The incredibly complex and non-permanent 25th Amendment aside, there is only one legal option to unseat a sitting president – to impeach him, but would launching the process actually be enough to scare the man, who’s faced calls to resign since day one in office?
Long Rocky Road
The bureaucratic red button, aka the impeachment inquiry, has only been pushed three times in US history. It is only used at a time of extreme political crisis and triggers a very complicated and drawn-out procedure.
For a president to be impeached, Congress must see smoking gun evidence of high-level wrongdoing, such as treason, bribery, or obstruction of justice, and the motion can still get voted down in both houses of Congress. In 1998, the Senate acquitted Bill Clinton in the era-defining Lewinsky case, and trying Donald Trump is poised to be a much more demanding endeavour.
When the Levee Broke
So far on top of a lack of clear evidence, Trump himself and his strategy might prove to be the biggest challenge for the Dems. While the whistle-blower complaint that kick-started the impeachment process claims that he had “pressured” Ukraine’s president Zelensky by halting military aid in a bid to dig up damaging information on the son of Joe Biden, the two events in question happened at least a week apart.

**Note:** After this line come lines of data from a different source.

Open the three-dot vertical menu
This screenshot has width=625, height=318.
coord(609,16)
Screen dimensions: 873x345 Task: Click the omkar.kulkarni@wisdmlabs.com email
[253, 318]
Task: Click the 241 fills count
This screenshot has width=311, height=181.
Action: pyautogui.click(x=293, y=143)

The president has already denied any wrongdoing and insists that the freezing of the funds had nothing to do with the Biden probe.
Back in 2014, the mere presence of Joe Biden’s second eldest son in Ukraine, let alone his appointment to the board of the largest independent natural gas producer in Ukraine just months after the country’s violent coup d’état, largely supported by the Obama administration, raised questions and even a state-run investigation into the company for corruption.

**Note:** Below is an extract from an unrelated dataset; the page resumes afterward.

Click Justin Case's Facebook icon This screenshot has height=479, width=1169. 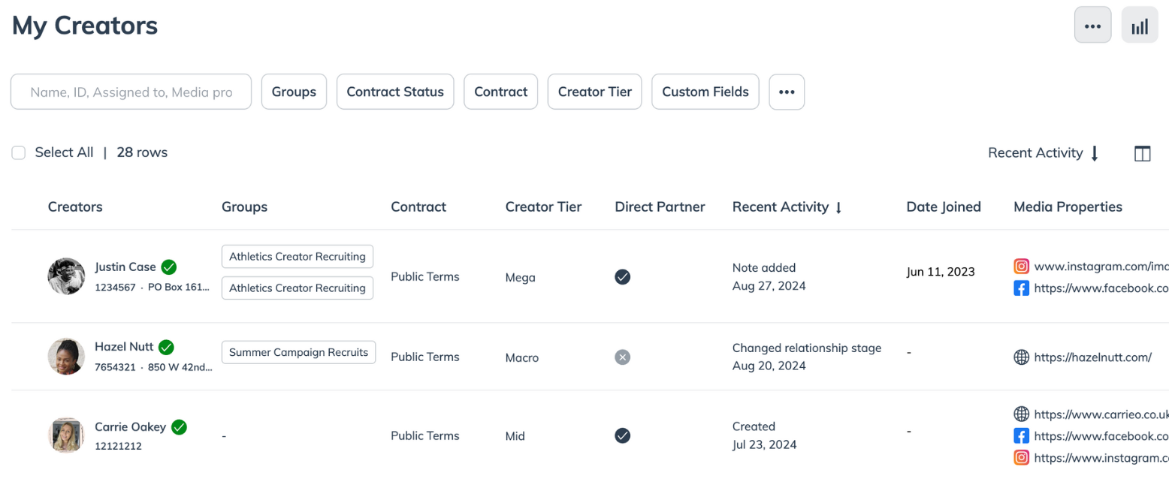1021,288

However, it remains to be seen whether any evidence of actual wrongdoing on the part of either Biden will ever see the light of day. In the meantime, the White House has already released the transcript of the conversation between Trump and Zelensky, which doesn’t appear to indicate that there was any pressure on the latter in terms of an investigation (and again, this has to be 100 percent evident), so the House investigators will have to have more compelling evidence at hand when it comes to the president.
Strategic Tantrum Timing?
Arguably the biggest controversy in the unfolding impeachment scandal is the House Speaker herself. Nancy Pelosi had pursued a slow-going strategy until lately and resisted pressure from impeachment backers from inside her party all the way through the endless “Russian meddling” investigation as well as the Stormy Daniels story. And Tuesday’s announcement has raised questions as to why it was the Ukraine call that finally managed to break the dam.

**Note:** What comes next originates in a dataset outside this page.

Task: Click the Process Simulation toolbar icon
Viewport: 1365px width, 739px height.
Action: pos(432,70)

Minnesota-based political science professor David Schultz explains that Pelosi’s hesitation was previously motivated by the fear that a move to impeach Trump would cause “a Republican base backlash that would all but guarantee Trump’s re-election.”
“Yet now for Democrats, this instance or allegation is a direct attack by Trump on a presidential front-runner, and if the former is not sanctioned or punished for that, who knows whatever other dirty tricks might occur.”
Pressuring the Trump Campaign and GOP Senators at Once
And yet it appears as though with the November 2020 election approaching, there is no better timing for the Democratic Party. The impeachment hearings are set to begin later this year and last into 2020, overlapping with Donald Trump’s re-election campaign.
“Sometime in the summer 2020, the House votes on articles of impeachment just as the Republican National Convention takes place and the general election starts,” David Schultz says. “Here, much in the same way the Hillary Clinton’s 2016 presidential campaign was dogged by the on-and-off and on-again investigation by the FBI, Trump begins his general election campaign facing a Senate trial which would distract his campaign.”
The 3 November presidential election coincides with elections to the Senate, which may well give the Democrats some leverage. There will be 35 senators defending their seats, 23 of them Republican, and this is when Nancy Pelosi’s pack could put the Republican senators in a terrible dilemma.
Schultz theorises: “[Senate Majority Leader Mitch] McConnell and the Republicans will face a difficult choice – hold a trial and acquit or refuse to hold a trial. With the former option, a vote to acquit can be used against Republicans in a battle for the Senate.”
“With the latter option, McConnell – who is also up for re-election – looks like he is playing politics or refusing to perform his constitutional duties. Either way, with the timing so close to an election, it pressures Republicans on their votes to acquit or not, providing last-minute motivation for Democrats to vote.”